In the same way the data link layer provides a service to the network layer by transporting its data in frames, the network layer also provides a service to the transport layer by transporting its data.

  1. One device’s transport layer wants to send some data to the equivalent transport layer on a distant device.

  2. The transport layer uses the services of the network layer to transport the data inside IP packets.

  3. The network layer uses the services of the data link layer to transport the IP packets as frames across the local links. In practice this involves intermediary devices (e.g. routers) that check each IP packet’s destination address and choose the next link.

  4. The data link layers connect to the media and transmit the frames as bits encoded into electrical, optical, or electromagnetic (wireless) signals. If the media is Ethernet, a switch will be involved.

The journey of the data from one Transport Layer to the Transport Layer on a distant device, via a switch.

TThe transport layer

The transport layer identifies the type of data being transported. It offers two protocols, depending on the need for reliable or unreliable delivery. It is the connection between the network and application layers.

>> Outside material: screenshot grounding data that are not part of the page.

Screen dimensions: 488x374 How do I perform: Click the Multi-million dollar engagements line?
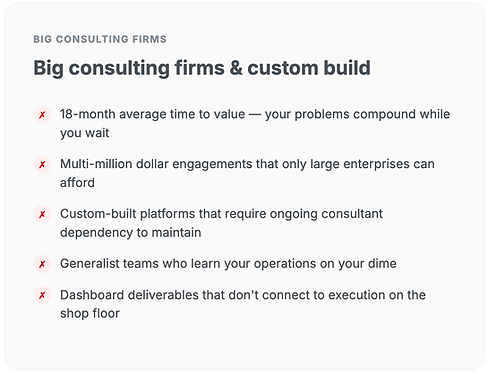coord(247,164)
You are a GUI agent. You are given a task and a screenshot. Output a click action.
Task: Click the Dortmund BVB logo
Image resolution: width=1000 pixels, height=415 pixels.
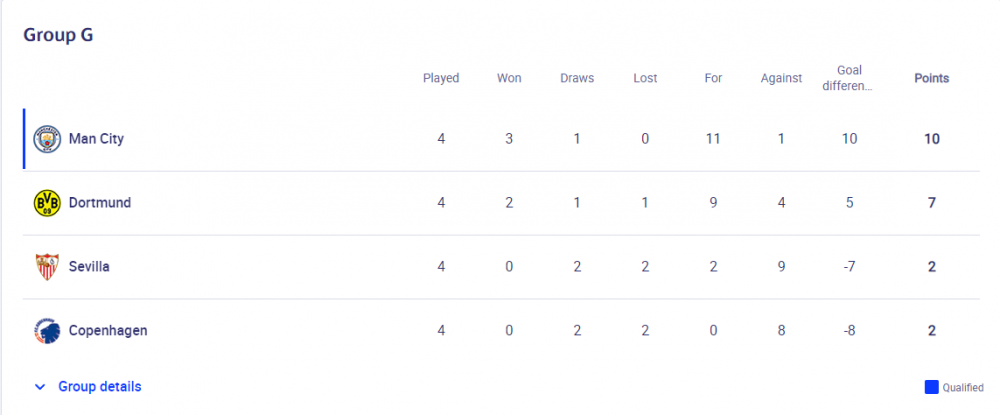pos(47,203)
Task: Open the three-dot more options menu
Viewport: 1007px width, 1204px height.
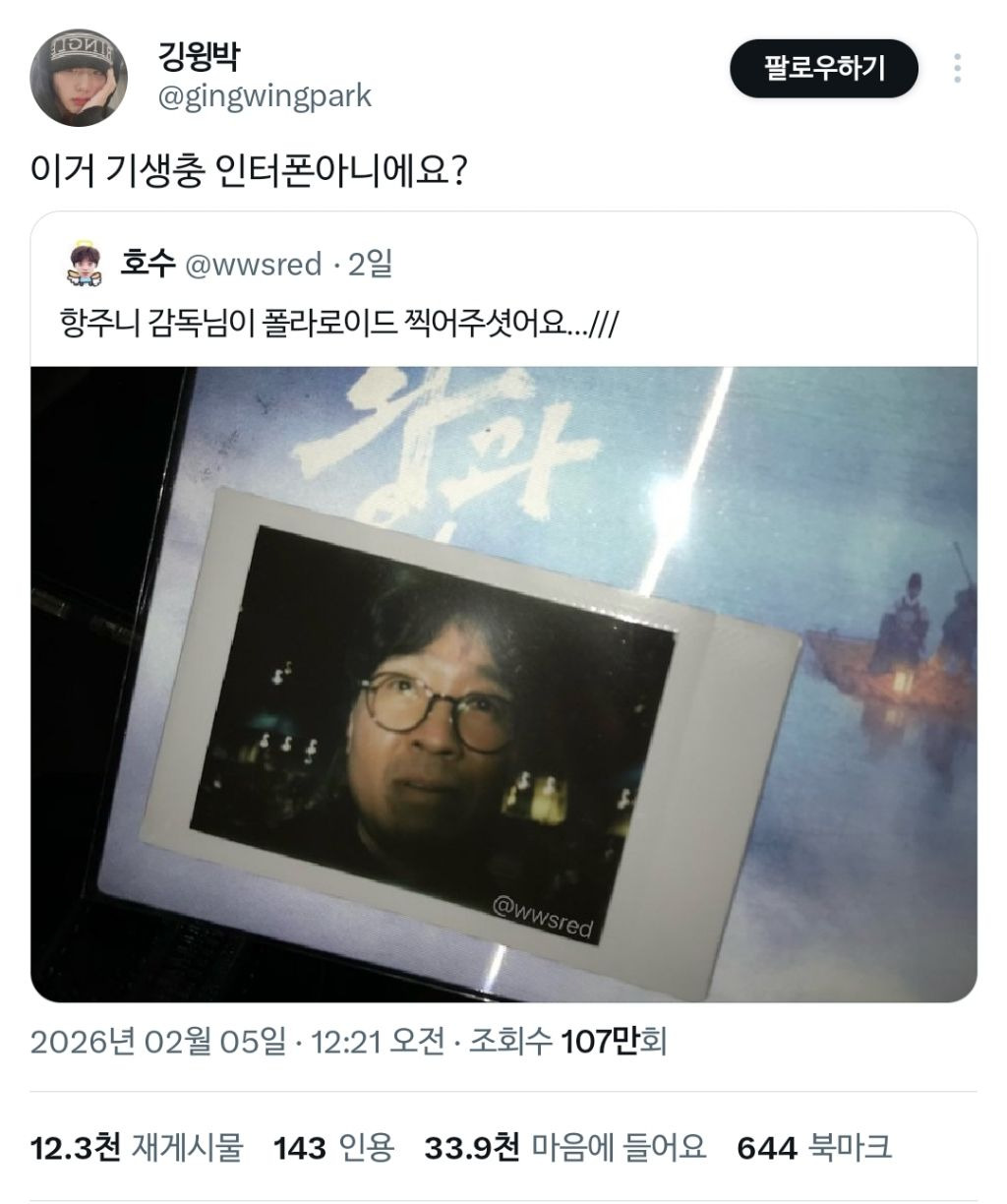Action: click(957, 68)
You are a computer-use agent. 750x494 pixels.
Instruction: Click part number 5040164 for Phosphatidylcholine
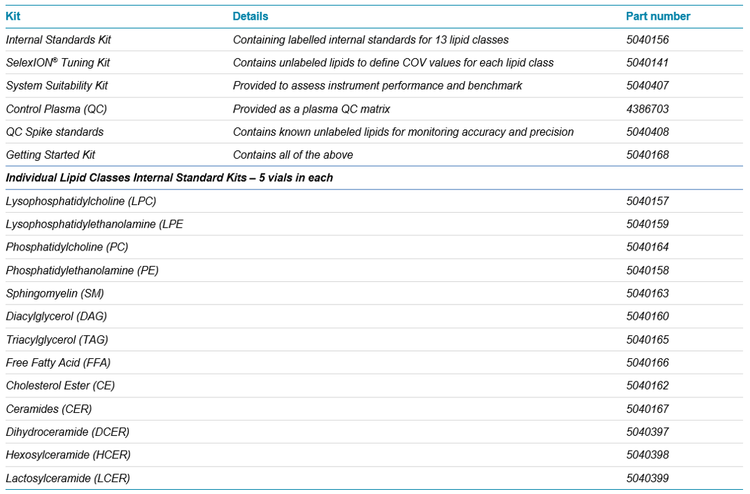pos(647,247)
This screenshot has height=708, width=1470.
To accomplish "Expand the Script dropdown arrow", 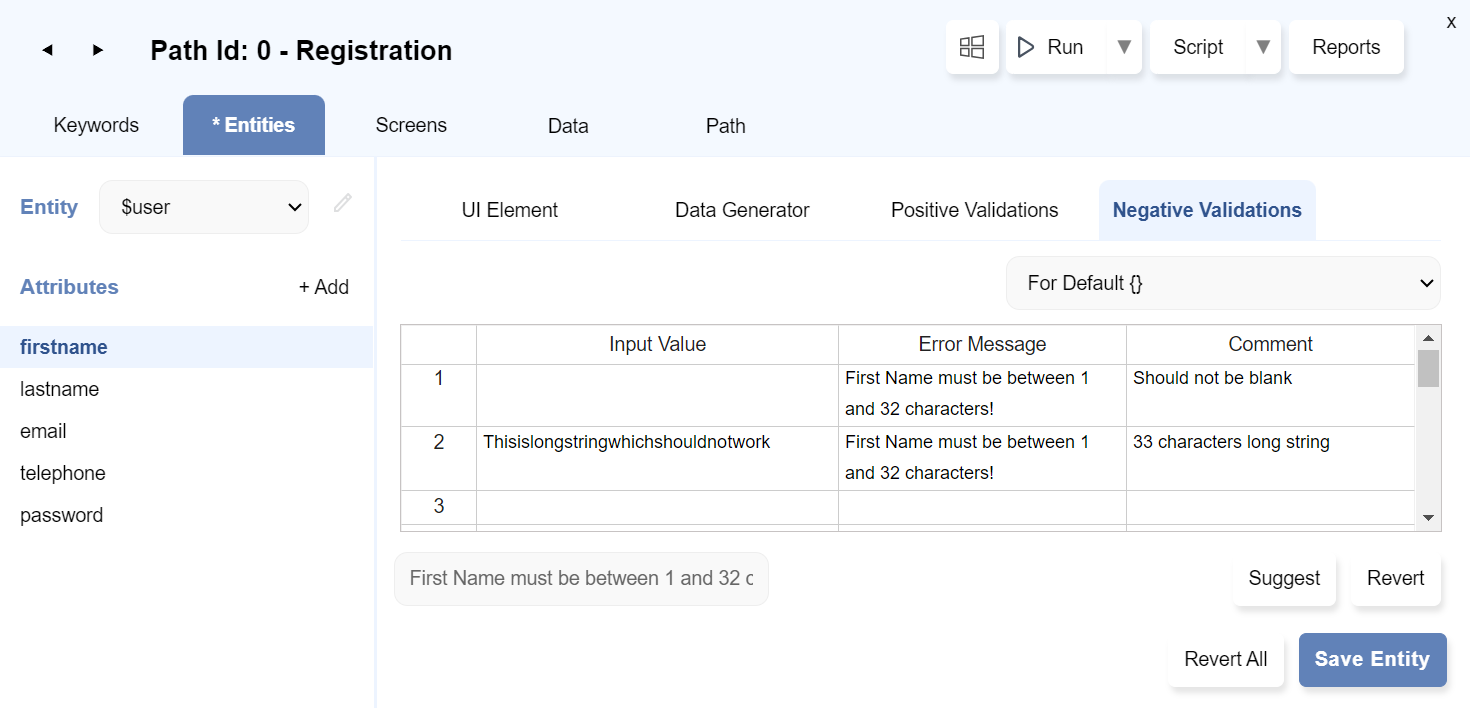I will (x=1263, y=47).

Reliable delivery uses the transmission control protocol (TCP) and creates TCP segments. It’s typically used when re-transmission delays are acceptable. TCP is a connection-orientated protocol, meaning the two ends require a connection to keep track of the numbers of each sent IP packet.

Unreliable delivery uses the User Datagram Protocol (UDP) and creates UDP datagrams. It’s typically used for real-time audio and video. UDP is a connectionless protocol, meaning data is sent to the destination with no additional dialogue.

The application layer

The top layer of the TCP/IP stack is not the transport layer, where TCP resides, it’s the application layer.

Protocols such as HTTP, FTP, SMTP, POP, and IMAP are all application layer protocols.

The application uses the services of the TCP/IP model to encapsulate its message in various layers of protocols. Ultimately, the data is transferred over the media to the internet.